In Mehldau's telling there is a sense of his striving to belong musically, intellectually and socially, yet feeling somehow apart—the outlier Man With No Name one moment, the team-playing Musketeer the next. His narrative veers between conversational and academic, between wittily anecdotal and painstakingly analytical-cum-philosophical.

These tensions and dualities seem to mirror, to some degree, Melhdau's internal struggles to reconcile different aspects of his personality, growing up in West Hartford, Connecticut in the '70s and '80s. Few jazz autobiographies are as candid in sharing details of insecurities, missteps and plain bad life choices.

As an adopted child, the young Mehldau struggled with a sense of who he was and where he came from—part of a "normal" family yet unable to relate to the more psychologically rooted tribe of his peers. His sexuality, somewhat fluid in his formative years, was another duality that provoked certain tensions in his lifestyle. Being sexually groomed as a schoolboy did not help matters.

Musically too, Mehldau seemed torn for a long time between being drawn to the life of the bohemian jazz musician and that of the high-brow classical pianist.

"I could not reconcile all of these identities as I tried to embody them," Mehldau admits.
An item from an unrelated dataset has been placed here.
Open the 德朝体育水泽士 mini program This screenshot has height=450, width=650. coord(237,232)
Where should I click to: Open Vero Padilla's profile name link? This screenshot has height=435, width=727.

Hedonism ensued and a debilitating heroin habit almost cost him his life. But for the intervention of his nearest and dearest, Mehldau was surely hurtling towards self-destruction in his twenties.

Stylistically influenced by the Bildungsroman school of writing set in motion by Johann Wolfgang von Goethe, Mehldau's filters his formative experiences through moral, philosophical and, to a lesser extent, religious prisms. He refers to progressive rock's "moral code" and Led Zeppelin's "moral authority."

Literature and literary theory play as significant a role in Mehldau's artistic and personal growth as his musical journey has done. Whilst clearly important to the author in order to explain his development as both an artist and as a human being, the narrative around the influence of literary figures such as Thomas Mann or James Joyce, for example, often gets bogged down in dense, high-falutin' academic speak that may tempt a little page-skipping here and there.

Perhaps more revealing—and certainly more fun—are Mehldau's recollections of the New York jazz scene in the '80s, playing for tips, wood-shedding and forging musical bonds with Larry Grenadier, Jorge Rossy and Joshua Redman. Given how permanently stoned Mehldau seemed to be, it is a wonder that his recall of those times is as good as it is.

With a fair few of the old pioneers of modern jazz still around at the time, Mehldau describes his generation's struggle between feeling the need to respect the tradition and the urge to say something personal within the idiom. In that sense, Mehldau's story is the story of most jazz musicians throughout the past century.

Just as Bill Frisell talks about a recurring dream of perfect music in Philip Watson's acclaimed Frisell biography, Beautiful Dreamer (Faber & Faber, 2022), Mehldau also describes the gap/the bridge between dreams, reality and creativity.

"The dream and reality stand apart, but they're wrapped into each other at the same time. Music is not so much the gift itself, but the slow, endless unwrapping of it, and a hint of what might be under the wrapping."

After unwrapping Formation..., the allegory-infused Mehliana: Taming The Dragon (Nonesuch, 2014), perhaps the most stylistically unique album in Mehldau's discography, can be seen in an entirely new light.

Less scholarly—and more formulaic—biographies of Mehldau will no doubt eventually see the light of day, but only Mehldau himself could have delivered a story so confessional, so searingly honest, that the very writing of it must have proven cathartic. A self-portrait of a major artist that is revealing and frustrating, in roughly equal measure.